* Supplied entries:
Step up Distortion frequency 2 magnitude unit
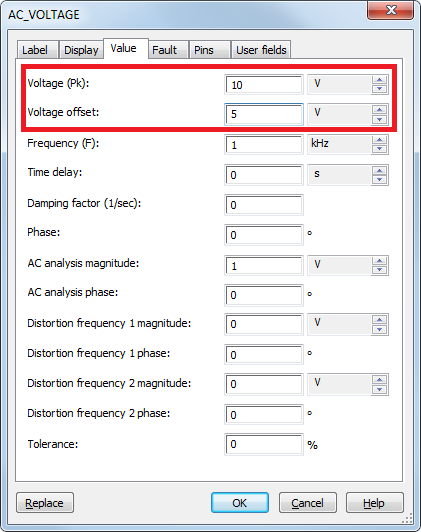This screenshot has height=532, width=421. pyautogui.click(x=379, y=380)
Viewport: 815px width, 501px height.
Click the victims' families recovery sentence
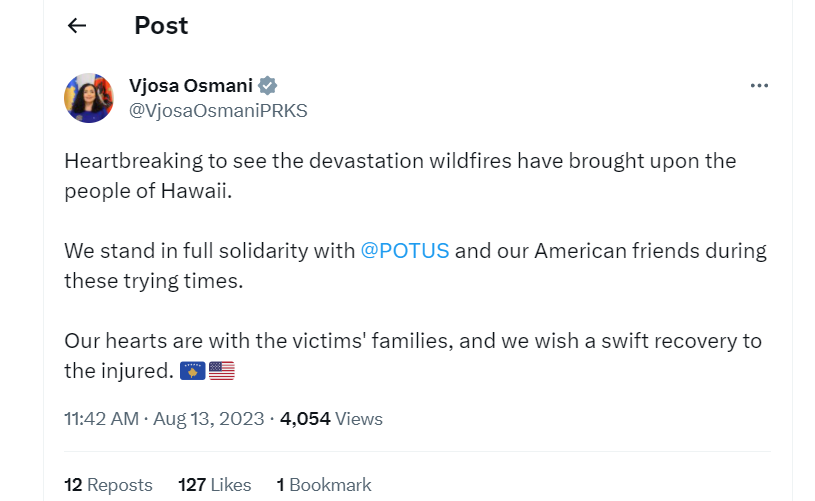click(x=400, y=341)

* Problem description: Your task is to retype the records above in full and exactly, omitting the pictures.

* Response to this task:
Step up Distortion frequency 2 magnitude unit
This screenshot has height=532, width=421. pyautogui.click(x=379, y=380)
Viewport: 815px width, 501px height.
Click the victims' families recovery sentence
click(x=400, y=341)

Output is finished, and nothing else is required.